Address correspondence and reprint requests to Dr. J. Pocock at Department of Neurochemistry, Institute of Neurology, 1 Wakefield Street, London WC1N 1PJ, U.K.


Abstract: The mechanism of glutamate release from cultured cerebellar granule neurones in response to a chemical model of ischaemia (10 mM 2-deoxyglucose plus 1 mM sodium cyanide) was investigated. In the first 2 min of ischaemia, release of preloaded d-[3H]aspartate could be extensively attenuated by tetanus toxin and bafilomycin A1 and was dependent on the activation of Ca2+ channels sensitive to the “Q” type Ca2+ channel antagonist, ω-conotoxin-MVIIC. During this period, ATP/ADP ratios fell rapidly. The extent of release in the first 2 min was comparable to that evoked by 2-min depolarization by 50 mM KCl. Free Ca2+ concentrations, determined in neurites and somata, did not increase until after 2 min. The neurite increase in cellular Ca2+ precedes that of the cell somata. Release of d-[3H]aspartate was partially inhibited by the NMDA receptor antagonist MK-801, which also delayed the increase in free Ca2+ concentration. Prolonging the period of ischaemia to 6 and 10 min produced no further increase in the apparently exocytotic component of release, but initiated an extensive nonexocytotic release of the amino acid. Studies with the synaptic vesicle membrane probe FM1-43 in which released amino acid was removed by superfusion indicated that Ca2+-dependent exocytosis was delayed in this system. It is concluded that chemical ischaemia initiates an initial exocytotic followed by nonexocytotic release and that the former is facilitated by NMDA receptor activation. These events occur in cells that are still able to exclude propidium iodide, indicating that cell death has not yet occurred.
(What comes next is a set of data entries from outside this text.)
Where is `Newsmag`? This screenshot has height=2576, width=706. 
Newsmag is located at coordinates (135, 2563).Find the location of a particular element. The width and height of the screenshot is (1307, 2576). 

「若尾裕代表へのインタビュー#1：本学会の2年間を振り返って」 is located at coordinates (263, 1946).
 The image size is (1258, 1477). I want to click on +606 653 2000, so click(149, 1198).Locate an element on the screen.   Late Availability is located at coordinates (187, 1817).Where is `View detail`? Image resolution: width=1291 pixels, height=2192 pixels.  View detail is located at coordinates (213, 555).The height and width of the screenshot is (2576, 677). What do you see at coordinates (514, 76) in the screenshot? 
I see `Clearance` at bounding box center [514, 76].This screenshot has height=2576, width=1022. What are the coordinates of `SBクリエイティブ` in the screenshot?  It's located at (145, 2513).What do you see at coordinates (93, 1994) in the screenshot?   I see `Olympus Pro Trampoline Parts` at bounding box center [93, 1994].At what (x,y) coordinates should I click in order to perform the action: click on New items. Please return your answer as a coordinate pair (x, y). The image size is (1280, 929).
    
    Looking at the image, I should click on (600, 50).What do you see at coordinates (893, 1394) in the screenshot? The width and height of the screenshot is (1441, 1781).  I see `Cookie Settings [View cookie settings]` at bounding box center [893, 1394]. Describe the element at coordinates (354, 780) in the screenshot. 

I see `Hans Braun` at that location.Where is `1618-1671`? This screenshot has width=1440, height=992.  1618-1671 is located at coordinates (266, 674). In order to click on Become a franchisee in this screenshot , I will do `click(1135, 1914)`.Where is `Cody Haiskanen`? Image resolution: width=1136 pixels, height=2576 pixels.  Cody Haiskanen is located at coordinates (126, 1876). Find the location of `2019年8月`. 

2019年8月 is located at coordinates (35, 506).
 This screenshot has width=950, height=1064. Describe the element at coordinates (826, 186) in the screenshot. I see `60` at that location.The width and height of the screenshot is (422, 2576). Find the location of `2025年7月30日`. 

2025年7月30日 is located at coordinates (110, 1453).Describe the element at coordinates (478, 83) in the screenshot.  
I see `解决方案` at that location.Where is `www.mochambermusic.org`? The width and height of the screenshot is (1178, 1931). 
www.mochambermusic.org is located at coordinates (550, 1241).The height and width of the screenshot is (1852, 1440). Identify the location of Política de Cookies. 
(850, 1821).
Abbreviations used: AM, acetoxymethyl ester; BM, basal medium; [Ca2+]c, cytoplasmic free Ca2+ concentration; ωCmTx-MVIIC, ω-conotoxin-MVIIC; CN/2-dOG, 1 mM sodium cyanide and 10 mM 2-deoxyglucose; FCCP, carbonyl cyanide p-trifluoromethoxyphenylhydrazone; FM1-43, N-(3-triethylammoniumpropyl)-4-(dibutylaminostyryl)pyridinium dibromide; MK-801, (5R,10S)-(+)-5-methyl-10,11-dihydro-5H-dibenzo[a,d]cyclohepten-5,10-iminehydrogen maleate; NBQX, 6-nitro-7-sulphamoylbenzo[f]quinoxaline-2,3-dione; TnTx, tetanus toxin.